森氏は、「AIの活用領域が急速に広がる中、社会から信頼されるAIを実現するためには、技術だけではなく、ガバナンスやルール形成、多様な主体による協働が不可欠です。本フォーラムでは、産学官が知見を持ち寄り、実践的な議論や共同実証、政策・制度対話を通じて、信頼されるパーソナルAIの社会実装に貢献してまいります。」と述べています。
名誉顧問:金出 武雄氏
カーネギーメロン大学 ロボット研究所 / 創始者記念全学教授である金出武雄氏が名誉顧問に就任しました。動画像処理のLucas-Kanade法や自動運転車「No Hands across America」、360度スピン画像撮影の「Eye Vision」システムなど、数々の画期的な研究成果で知られる世界的権威です。

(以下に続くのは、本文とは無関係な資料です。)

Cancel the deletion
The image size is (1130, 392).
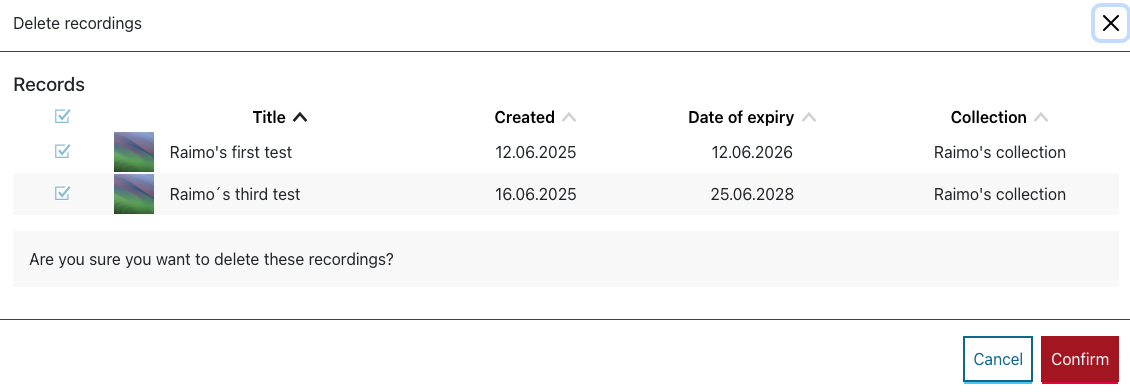click(997, 359)
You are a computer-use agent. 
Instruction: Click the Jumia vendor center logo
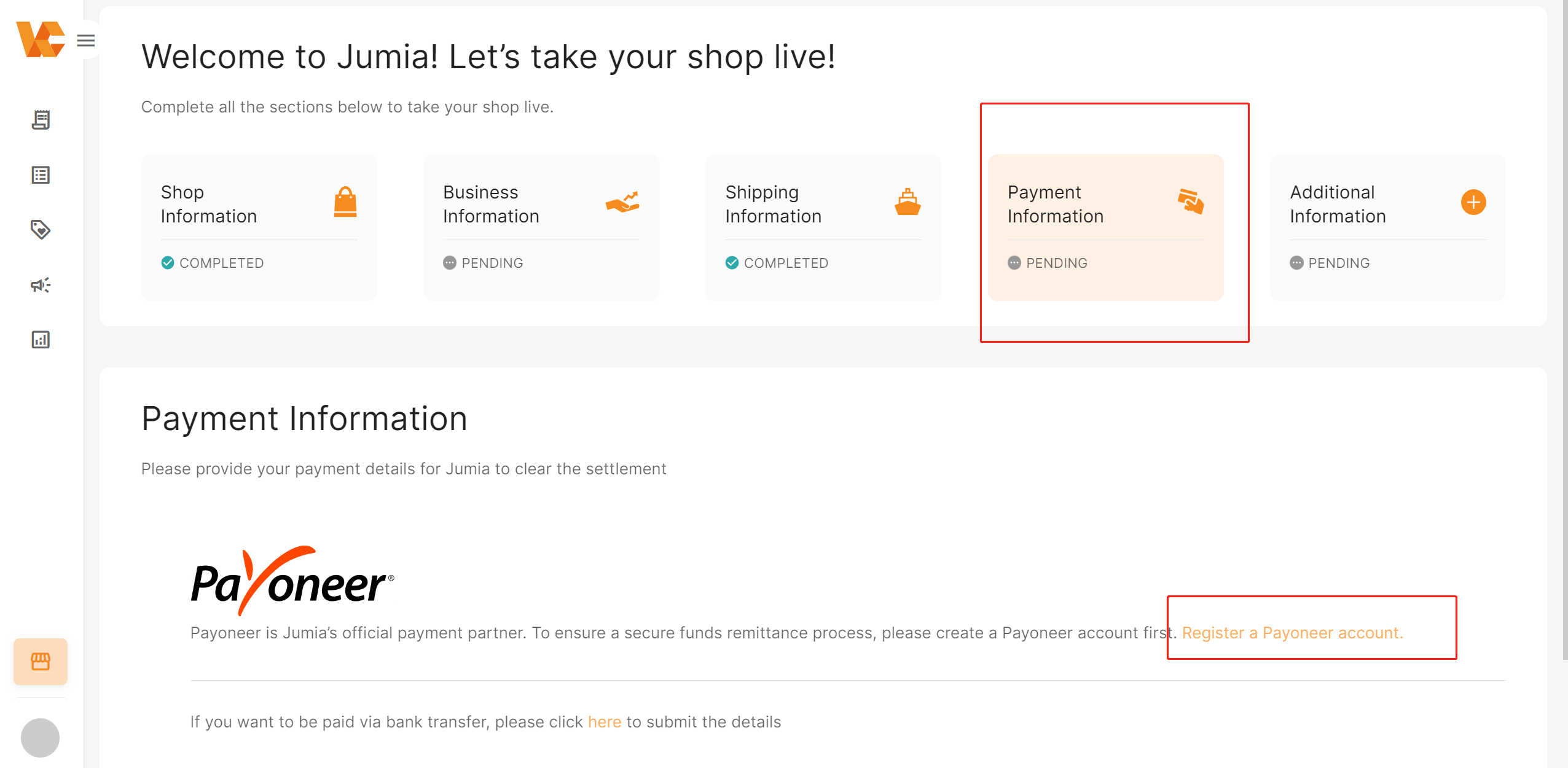click(x=41, y=39)
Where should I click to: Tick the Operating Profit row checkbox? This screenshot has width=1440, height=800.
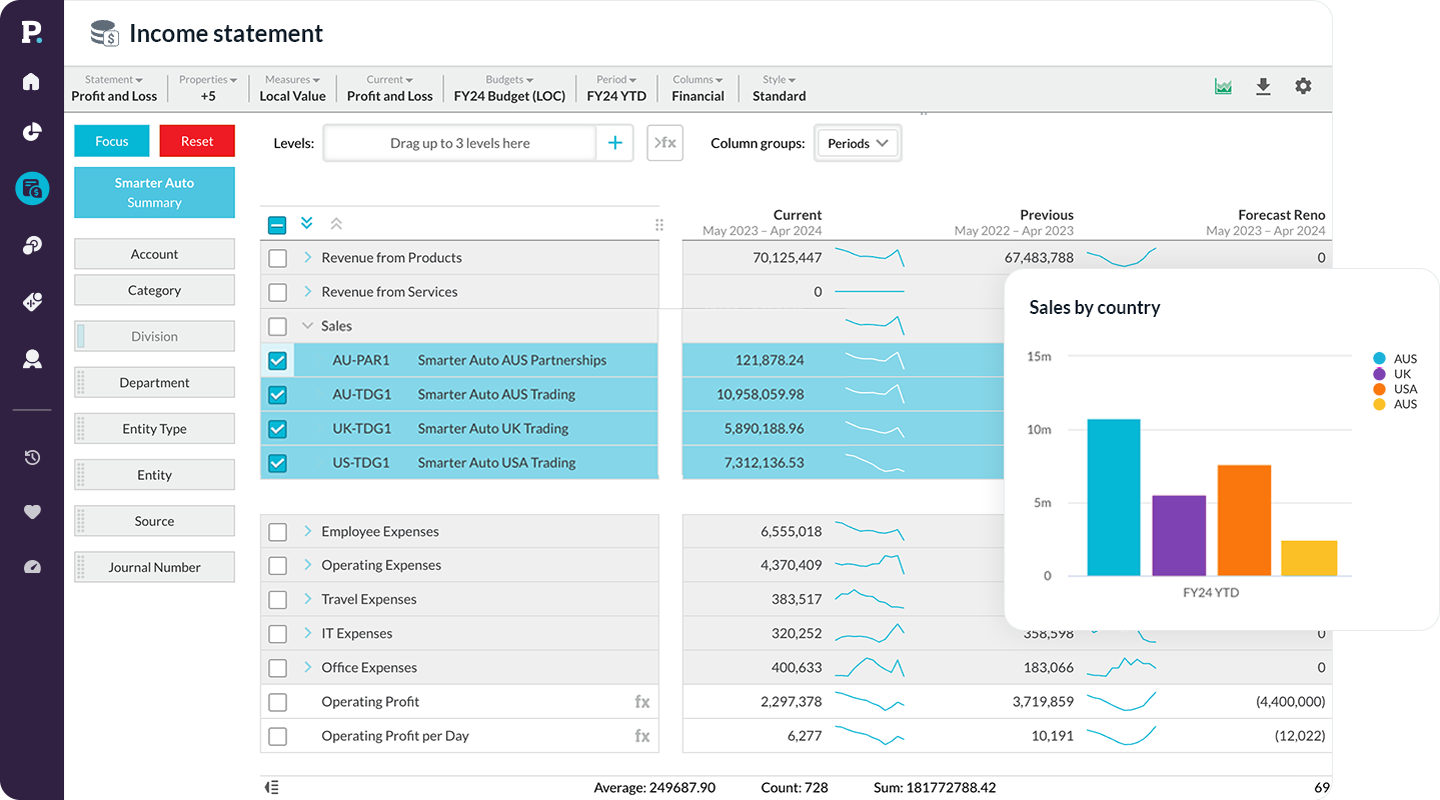click(x=278, y=702)
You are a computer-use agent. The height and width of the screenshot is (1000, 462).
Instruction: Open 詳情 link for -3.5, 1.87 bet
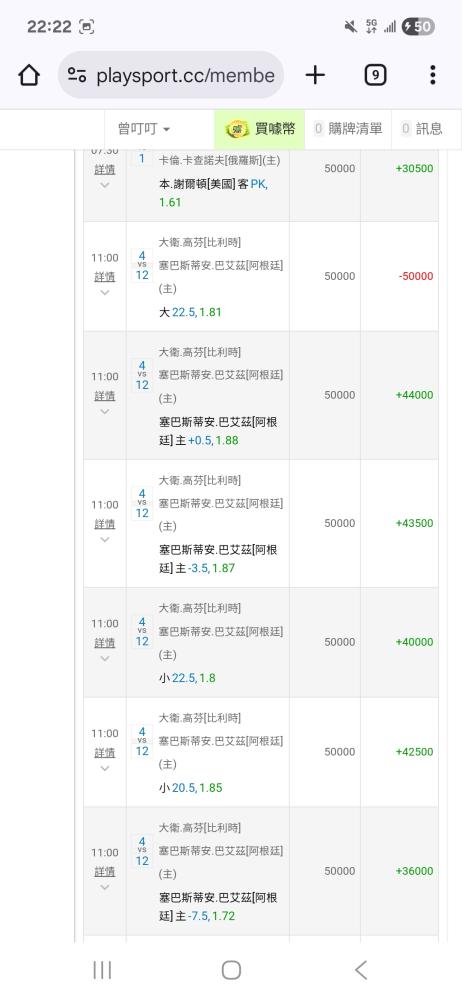click(105, 524)
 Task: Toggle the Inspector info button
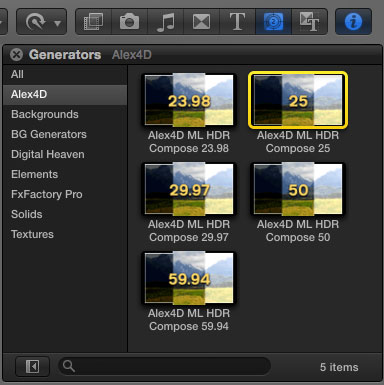[353, 22]
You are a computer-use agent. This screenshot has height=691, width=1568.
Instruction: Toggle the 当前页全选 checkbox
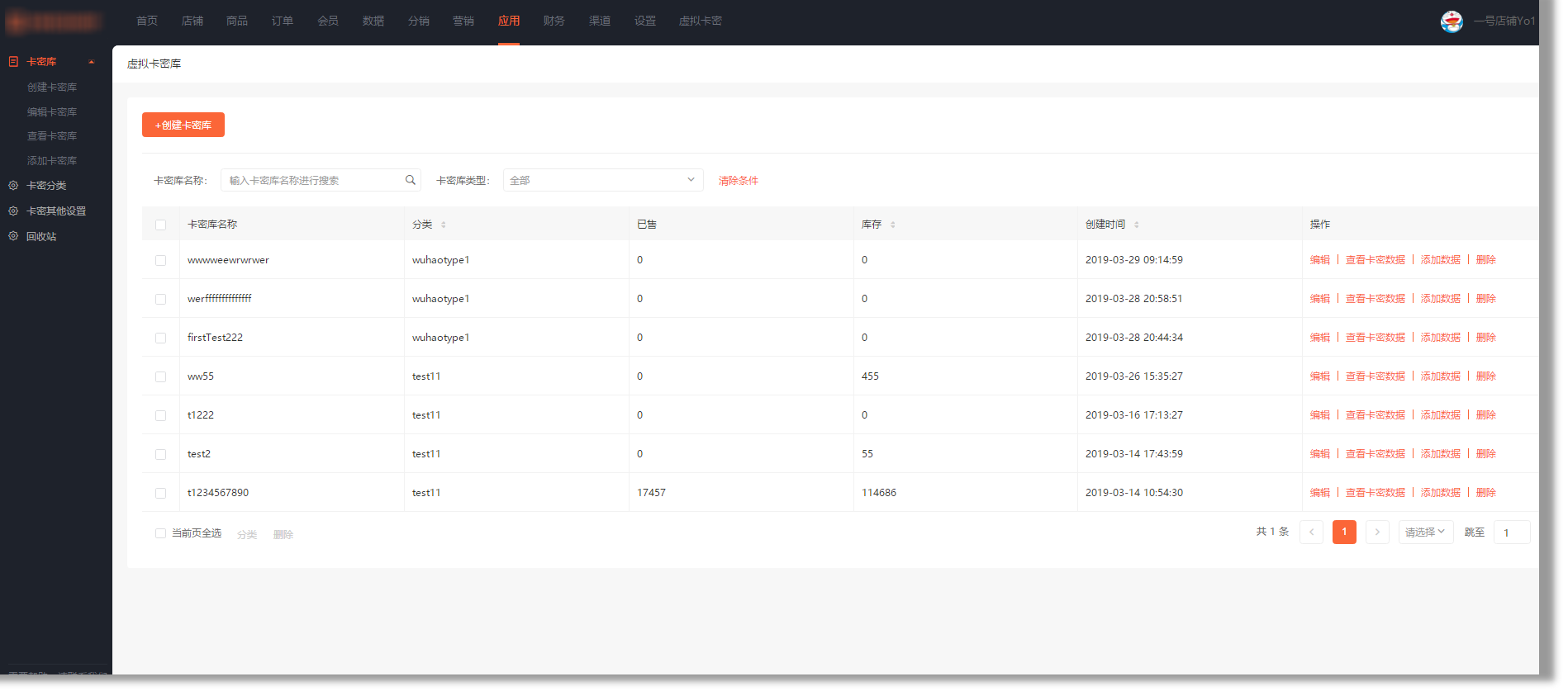pos(160,533)
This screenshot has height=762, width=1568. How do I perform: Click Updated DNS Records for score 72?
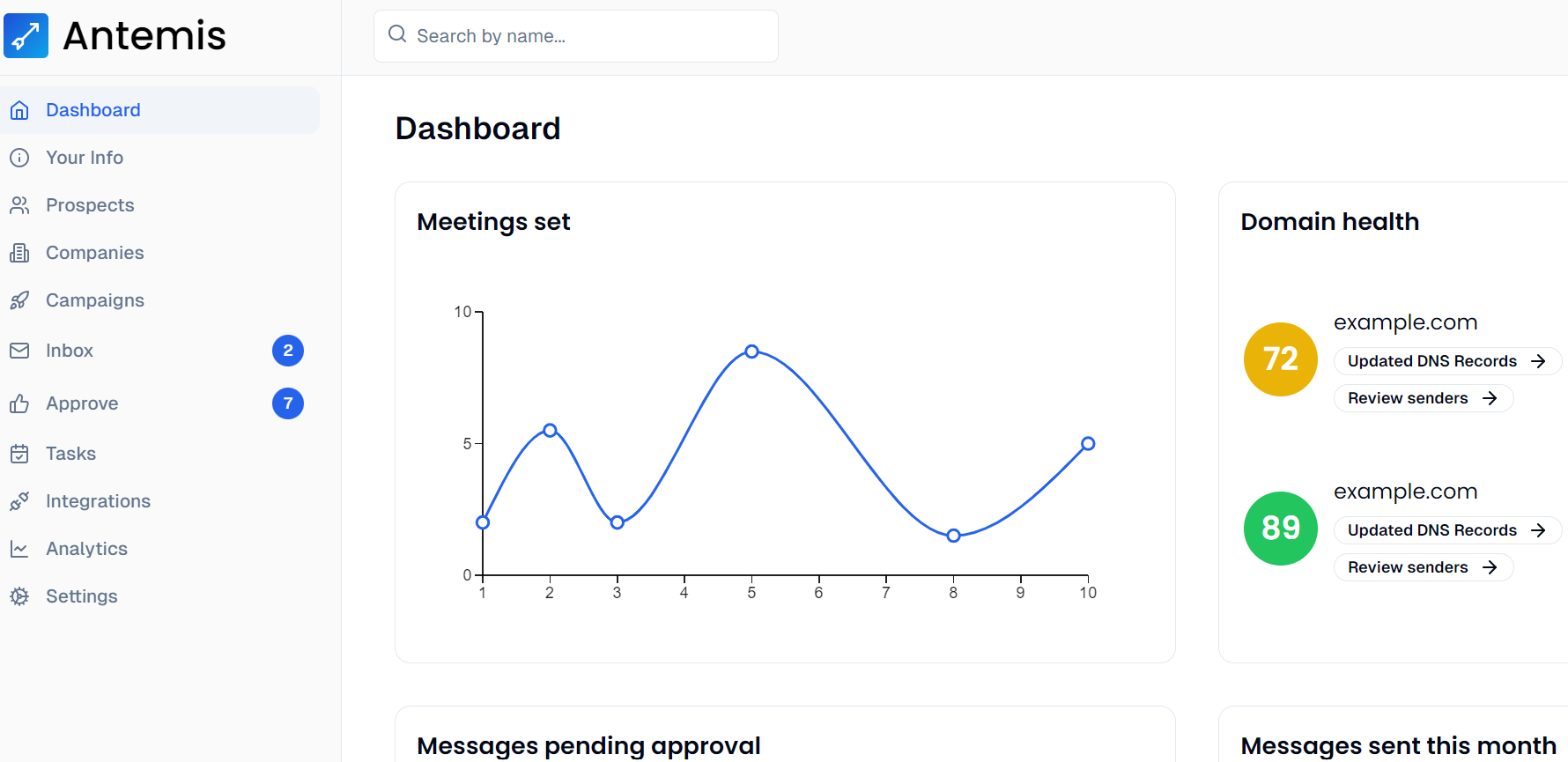click(1446, 361)
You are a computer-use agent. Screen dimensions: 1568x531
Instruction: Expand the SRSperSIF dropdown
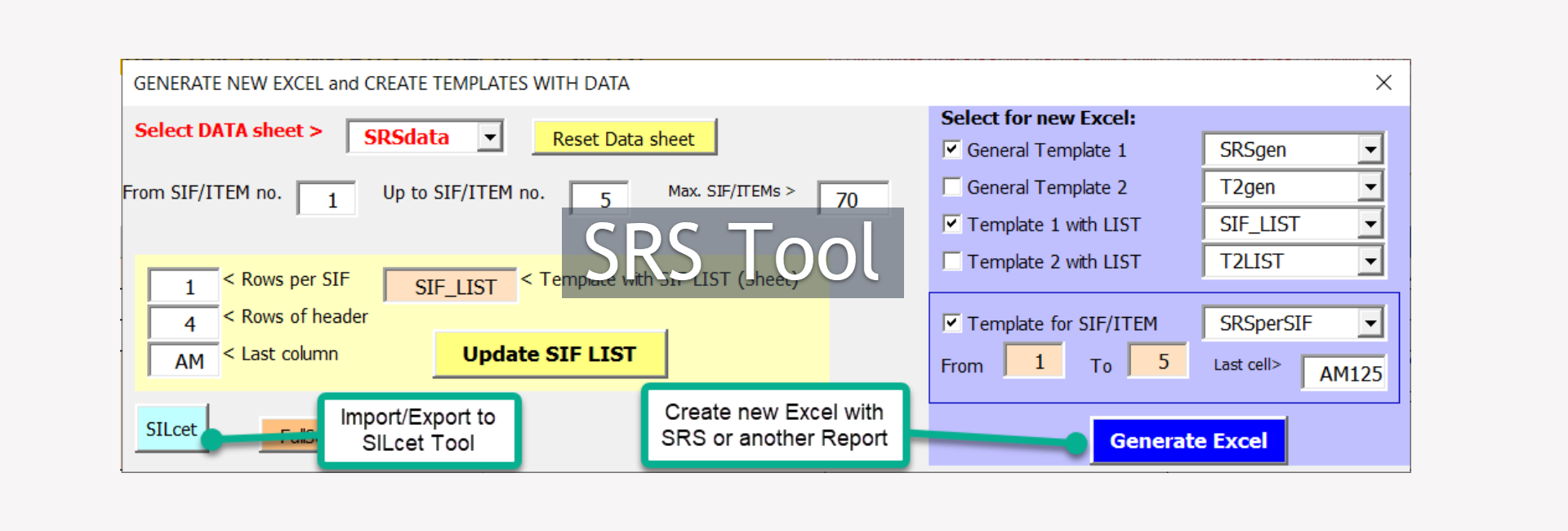click(x=1370, y=324)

金出氏は、「パーソナルAIは、もう一人の自分ともいえる存在です。自分のことを深く理解し、これまでの経験を覚えていて、いつでも相談できる。そんな存在がそばにいれば、私たちができることは、今よりずっと広がっていくでしょう。」とパーソナルAIの可能性に触れ、「新しい技術が社会に入っていくときには、さまざまな課題も生まれます。大切なのは、そこで歩みを止めることではなく、一つひとつの課題に向き合い、技術が持つ可能性を社会に生かしていくことです。そのためのルールや仕組みを、日本から考えていく。Japan Personal AI Forumの志に賛同し、その活動を心から応援しています。」と、本フォーラムへの強い期待を寄せています。
今後の活動計画
本フォーラムでは、今後以下のような活動を予定しています。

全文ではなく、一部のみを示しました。